5th May 2002 20:31 UTC

Typo?
I think there's a typo here:

y4=y3*cyz+z3+syz; z4=y3*syz-z3+cyz;

Those 2 + signs should be multiplications, right?


5th May 2002 23:10 UTC

That's what was the wrong with it! I've been checking all over my code for typos, but I couldn't find them. Thanx!!

BTW, I'm still trying to work out the scaling/shifting so that it renders correctly. The scaling factors are in the last W-axis statement (w4), and in the very last line where the transforms are taking place


9th May 2002 11:58 UTC

Would that mean that a torus is 4-dimensional? Because that HyperCube looks awfully like a very low-res toroidal shape.


9th May 2002 16:19 UTC

A regular torus is a simple 3D shape.

You don't seem to be getting the point though. The dimension of a shape/space can be seen as the number of linearly independent vectors you can construct in it. For example:

In a flat plane, you can construct 2 base vectors (e.g. the X and Y axis) that, when added up, can reach the entire plane. It's impossible to find a third vector that can't be broken up as a sum of the earlier two.

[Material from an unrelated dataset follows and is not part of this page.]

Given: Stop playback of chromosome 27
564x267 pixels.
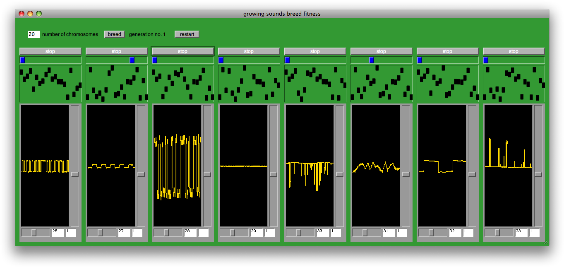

In space, there are 3 such vectors (e.g. X, Y, Z). Now, imagine a hypothetical 4D space, where there are 4 such vectors. In our reality, there is no such thing (or at least not found :)).

To show this 4D shape, we project it into 3D space, much like we can project a 3D shape onto a 2D plane (e.g. a computer screen). So while it becomes a 3D/2D shape, we actually still have the originating 4D shape in mind.

A (hyper)cube is very different from a (hyper)torus. It might look the same here, but that's because it's very hard to visualise the 4D structure.


13th May 2002 00:52 UTC

UnConeD, were you talking to me or Zevensoft?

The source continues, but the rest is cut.